Minimal model for signal-induced Ca2+ oscillations and for their frequency encoding through protein phosphorylation.


In a variety of cells, hormonal or neurotransmitter signals elicit a train of intracellular Ca2+ spikes. The analysis of a minimal model based on Ca2(+)-induced Ca2+ release from intracellular stores shows how sustained oscillations of cytosolic Ca2+ may develop as a result of a rise in inositol 1,4,5-trisphosphate (InsP3) triggered by external stimulation. This rise elicits the release of a certain amount of Ca2+ from an InsP3-sensitive intracellular store.

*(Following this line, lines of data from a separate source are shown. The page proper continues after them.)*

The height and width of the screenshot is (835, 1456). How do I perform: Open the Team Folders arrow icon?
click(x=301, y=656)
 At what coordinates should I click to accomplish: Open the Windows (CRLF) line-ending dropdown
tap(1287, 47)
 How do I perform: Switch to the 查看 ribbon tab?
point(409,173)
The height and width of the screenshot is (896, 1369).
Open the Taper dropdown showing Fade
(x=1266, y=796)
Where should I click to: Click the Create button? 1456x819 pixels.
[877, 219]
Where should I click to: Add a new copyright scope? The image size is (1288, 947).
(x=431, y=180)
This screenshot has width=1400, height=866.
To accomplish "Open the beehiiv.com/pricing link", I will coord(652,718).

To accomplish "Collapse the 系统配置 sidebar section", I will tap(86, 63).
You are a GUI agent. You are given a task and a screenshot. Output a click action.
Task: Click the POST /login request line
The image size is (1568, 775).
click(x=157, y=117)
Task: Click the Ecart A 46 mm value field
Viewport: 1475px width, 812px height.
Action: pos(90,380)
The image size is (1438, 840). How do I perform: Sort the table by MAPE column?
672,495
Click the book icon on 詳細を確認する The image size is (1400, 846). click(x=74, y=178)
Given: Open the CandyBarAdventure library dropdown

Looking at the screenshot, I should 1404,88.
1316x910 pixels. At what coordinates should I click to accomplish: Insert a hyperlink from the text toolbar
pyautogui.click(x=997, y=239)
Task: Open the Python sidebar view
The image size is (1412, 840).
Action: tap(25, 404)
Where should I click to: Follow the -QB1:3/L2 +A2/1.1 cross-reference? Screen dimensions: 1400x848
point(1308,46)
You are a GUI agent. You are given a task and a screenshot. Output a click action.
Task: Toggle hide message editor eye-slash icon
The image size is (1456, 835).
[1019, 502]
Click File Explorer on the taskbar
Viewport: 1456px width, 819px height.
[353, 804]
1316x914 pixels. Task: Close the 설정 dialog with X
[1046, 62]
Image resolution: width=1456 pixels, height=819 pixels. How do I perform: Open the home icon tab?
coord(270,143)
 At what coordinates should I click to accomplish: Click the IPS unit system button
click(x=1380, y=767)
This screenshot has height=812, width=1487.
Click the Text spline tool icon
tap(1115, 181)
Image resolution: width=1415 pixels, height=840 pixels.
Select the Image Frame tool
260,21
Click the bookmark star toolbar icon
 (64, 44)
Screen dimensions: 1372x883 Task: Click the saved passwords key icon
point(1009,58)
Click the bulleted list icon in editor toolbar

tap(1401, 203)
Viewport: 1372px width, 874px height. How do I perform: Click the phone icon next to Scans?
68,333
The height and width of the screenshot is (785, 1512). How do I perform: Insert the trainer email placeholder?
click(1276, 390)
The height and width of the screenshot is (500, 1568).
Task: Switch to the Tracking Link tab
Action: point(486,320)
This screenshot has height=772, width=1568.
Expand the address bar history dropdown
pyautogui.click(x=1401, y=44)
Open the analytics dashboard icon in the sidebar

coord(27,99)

The subsequent rise in cytosolic Ca2+ in turn triggers the release of Ca2+ from a second store insensitive to InsP3. In contrast to the model proposed by Meyer and Stryer [Meyer, T. & Stryer, L. (1988) Proc. Natl. Acad. Sci. USA 85, 5051-5055], the present model, which contains only two variables, predicts the occurrence of periodic Ca2+ spikes in the absence of InsP3 oscillations. Such results indicate that repetitive Ca2+ spikes evoked by external stimuli do not necessarily require the concomitant, periodic variation of InsP3. The model is closely related to that proposed by Kuba and Takeshita [Kuba, K. & Takeshita, S. (1981) J. Theor. Biol. 93, 1009-1031] for Ca2+ oscillations in sympathetic neurones, based on Ca2(+)-induced Ca2+ release. We extend their results by showing the minimal conditions in which the latter process gives rise to periodic behavior and take into account the role of the rise in InsP3 caused by external stimulation. The analysis further shows how signal-induced Ca2+ oscillations might be effectively encoded in terms of their frequency through the phosphorylation of a cellular substrate by a protein kinase activated by cytosolic Ca2+.